Monitoring Isn’t an Ops Problem


Hi Reader,

If you’re constantly getting incidents and tickets from users…
and your operations team is stuck reproducing issues without always finding the root cause…

You might need to invest in monitoring and observability for your product.

And if that sentence already makes you slightly uncomfortable, this newsletter is for you.

Today in 10 minutes you will:

  • Learn why monitoring is a product responsibility, not just an ops task
  • Understand the difference between incidents, problems, monitoring, and observability
  • Get a simple mental model for how these concepts connect
  • Learn what to monitor first, with practical examples at each level

My experience with monitoring

I was lucky enough to work with excellent observability and operations experts early in my career.

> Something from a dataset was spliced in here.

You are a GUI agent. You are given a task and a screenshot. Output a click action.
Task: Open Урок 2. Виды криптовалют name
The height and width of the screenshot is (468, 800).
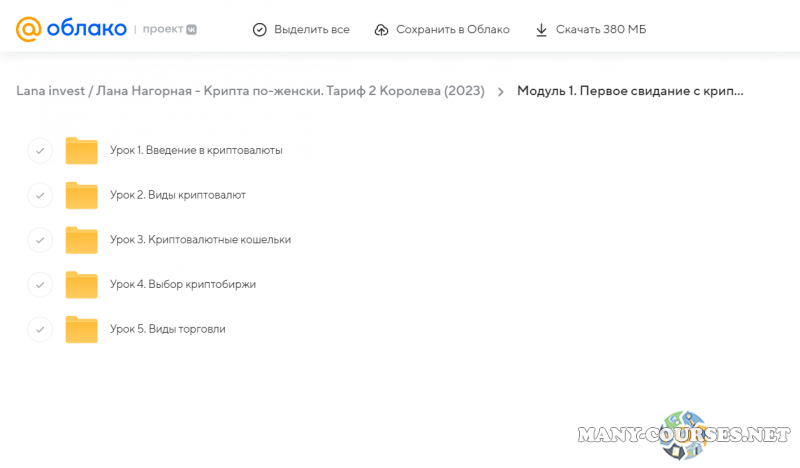click(x=177, y=195)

They taught me a distinction that completely changed how I think about incidents:

Fixing an incident is reactive.
Fixing a problem is strategic.

When I worked on manufacturing business processes, this distinction really mattered.

These systems were business-critical.
SLAs were tight.
Downtime was expensive, financially and emotionally.

Our job wasn’t just to get things back up and running.

Our job was to prevent the same incidents from happening again.

Because the risk, stress, and value lost every single time was simply too high.

The mistake I see teams make

The solution is not to design systems that never fail.

That’s unrealistic.

Incidents will happen.
Things will break.
Dependencies will behave in unexpected ways.

The real lever is this:

→ Design systems for monitoring and observability
→ Train teams to actually use them

That’s how you move from firefighting…
to learning…
to prevention.


The 4 concepts that made it click for me

I can’t explain the full discipline of operations in one newsletter.

But I can explain the parts you need to understand as a product manager.

Because throwing your product “over the wall” to operations is not good internal product management.
Your product is your responsibility across its entire lifecycle.

I boil it down to four concepts.


Monitoring

Tells you that something is wrong.

→ Is the system up?
→ Are errors or latency spiking?
→ Should someone pay attention right now?

Monitoring detects change.
It triggers alerts.
It doesn’t explain why.


Observability

Tells you why something is wrong.

→ Where is the failure happening?
→ Which service, request, or dependency caused it?
→ What changed before things broke?

Observability turns signals into understanding.


Incidents

User impact happening now.

→ Things are broken or unusable
→ Speed and coordination matter
→ Goal: restore service quickly

Incidents are about response, not learning.


Problems

The underlying cause behind incidents.

→ Structural issues
→ Recurring failure patterns
→ Missing safeguards or visibility

Problems are where prevention happens.


How they connect

Monitoring, incidents, observability, and problems form a loop.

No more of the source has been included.